The first time you use the BrainLife CLI on a machine, you need to log in with the brainlife.io credentials
bl login
You can run the App with CLI as follow:
bl app run --id 60f83394b99111089ab55f80 --project <project_id> --input t1:<t1_object_id> --input mask:<mask_object_id>
the output is stored in the reference project specified with the id <project_id>
. You can retrieve the object_id using the command bl data query
, e.g to get the id of the mask file for the subject 0001 :
bl data query --subject 0001 --datatype neuro/mask --project <projectid>
If not present yet, you can upload a new file in a project using bl data upload
. For example, in the case of T1-w file, for the subject 0001 you can run:
bl data upload --project <project_id> --subject 0001 --datatype "neuro/anat/t1w" --t1 <full_path>
You can run the code on your local machine by git cloning this repository. You can choose to run it with dockers, avoiding to install any software except for singularity. Furthermore, you can run the original script using local software installed.
It is possible to run the app locally, using the dockers that embedded all needed software. This is exactly the same way that apps run code on brainlife.io
Inside the cloned directory, create config.json
with something like the following content with the fullpaths to your local input files:
{
"t1": "./t1.nii.gz",
"mask": "./mask.nii.gz"
}
Launch the app by executing main
.
./main
To avoid using the config file, you can input directly the fullpath of the filess using the script main.sh
:
main.sh <t1.ext> <mask.ext> [<outputdir>] [--no-histmatch]
where the --no-histmatch
option can be used if you want to avoid performing histogram matching on the reference image.
The App needs singularity
to run.
The output of bl_app_dbb_DisSeg are the predicted segmentation volume of the 3D U-Net and a json file describing the labels of the segmented volume.

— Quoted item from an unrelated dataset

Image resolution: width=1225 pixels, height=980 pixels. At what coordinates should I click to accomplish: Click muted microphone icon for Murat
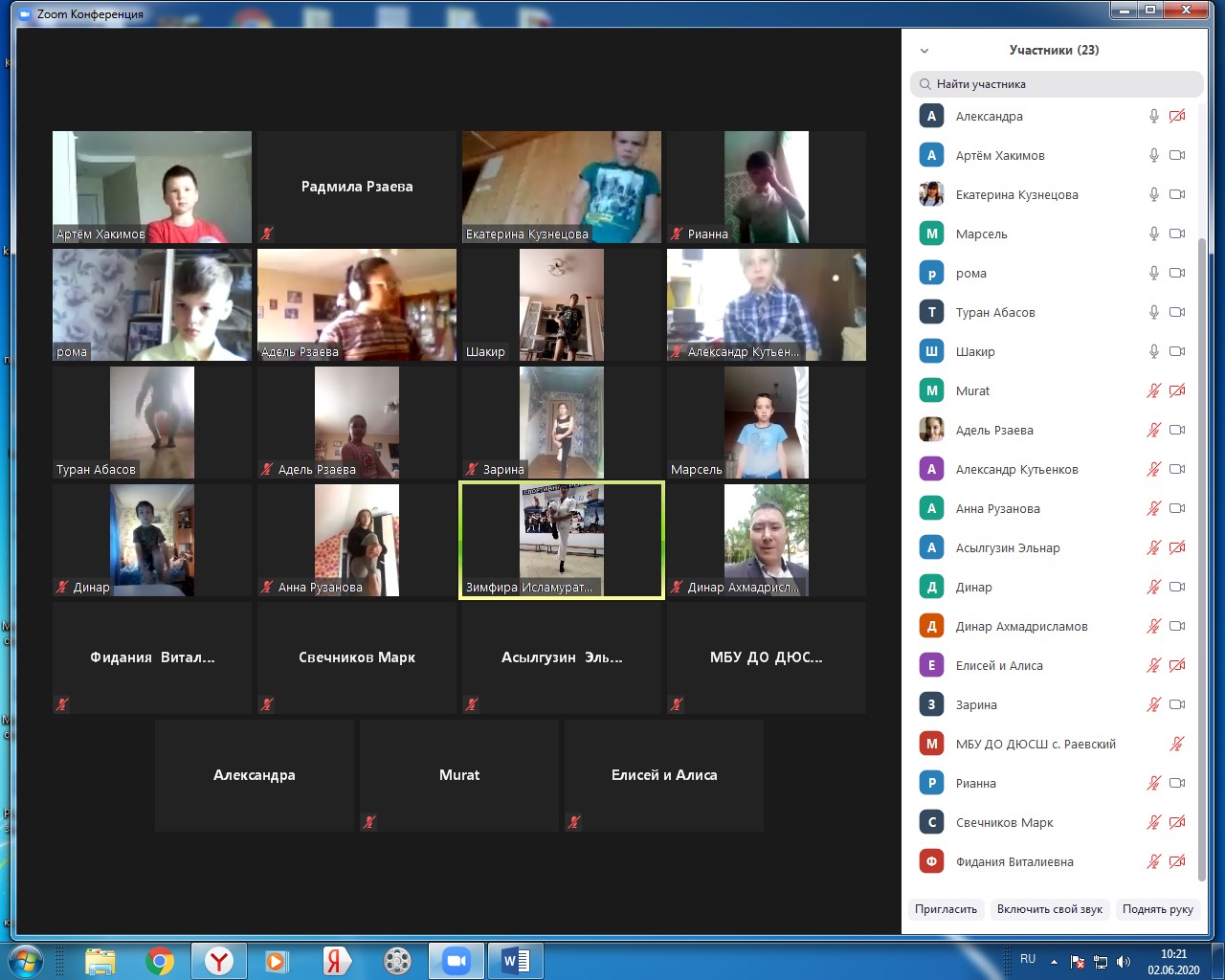point(1154,390)
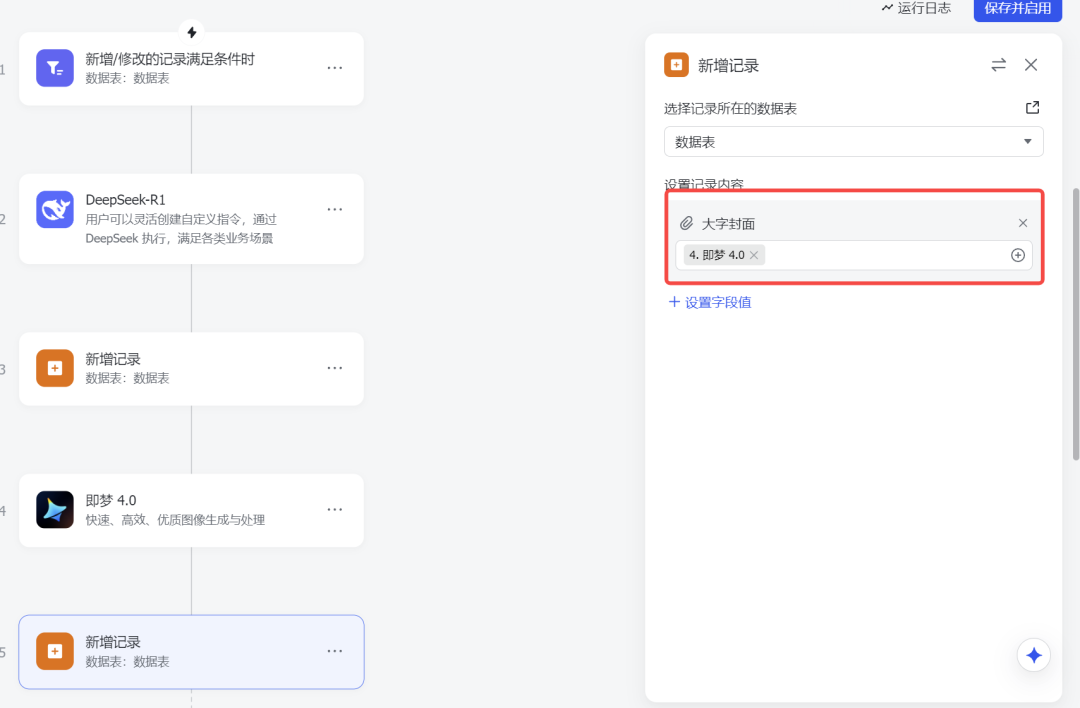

The files are stored in the working directory, under the folder ./segmentation with the name segmentation.nii.gz , for the semgnetaion volume and label.json, for the json file.
Clone this repository using git on your local machine to run this script.
main_local.sh <t1.ext> <mask.ext> [<outputdir>] [--no-histmatch]
The outputs of bl_app_dbb_DisSeg are the predicted segmentation volume of the 3D U-Net and a json file describing the labels of the segmented volume.
The files are stored in the working directory, under the folder ./segmentation with the name segmentation.nii.gz , for the semgnetaion volume and label.json, for the json file.
In order to use the script, the following software must be installed:
- ANTs, Advanced Normalization Tools (version >= 2.1.0)
It is also necessary that Python 2.7.x is installed, with the following modules:
- scikit-image=0.14.2
- requests=2.22.0
- nibabel=2.5.1
- pydicom=1.3.0
- tqdm=4.38.0
- pyvista
- vtk=8.1.2
- libnetcdf=4.6.2
- tensorflow-gpu=1.10.0
- Cuda toolkit 9.0 or 9.1
It is suggested to install python modules using conda.
conda install -c anaconda python=2.7 scikit-image=0.14.2 \
&& conda install -c anaconda python=2.7 requests=2.22.0 \
&& conda install -c conda-forge nibabel=2.5.1 \
&& conda install -c conda-forge pydicom=1.3.0 \
&& conda install -c conda-forge tqdm=4.38.0 \
&& conda install -c anaconda tensorflow-gpu=1.10.0 cudatoolkit=9.0 \
&& conda install -c conda-forge pyvista "vtk=8.1.2" "libnetcdf=4.6.2"
You can run the tool to reproduce the results on the test set of DBB Distorted Brain Benchmark using the script with dockers:
run_test.sh <download_dir> <output_dir>
or with local softwares installed:
run_test_local.sh <download_dir> <output_dir>
The script performs the automatic download of the published testset (using brainlife CLI
) of the DBB benchmark (https://doi.org/10.25663/brainlife.pub.24) in the folder <download_dir>
. Then, the script predicts the segmentation volume for each subject and stores the results in <output_dir>
.
Finally, the script computes the dice score between the predicted segmentation and the test set ground-truth, and create the final csv file, named average_dice_score.csv (stored in <output_dir>
), reporting the average dice score across the subjects for each label of the segmented volumes.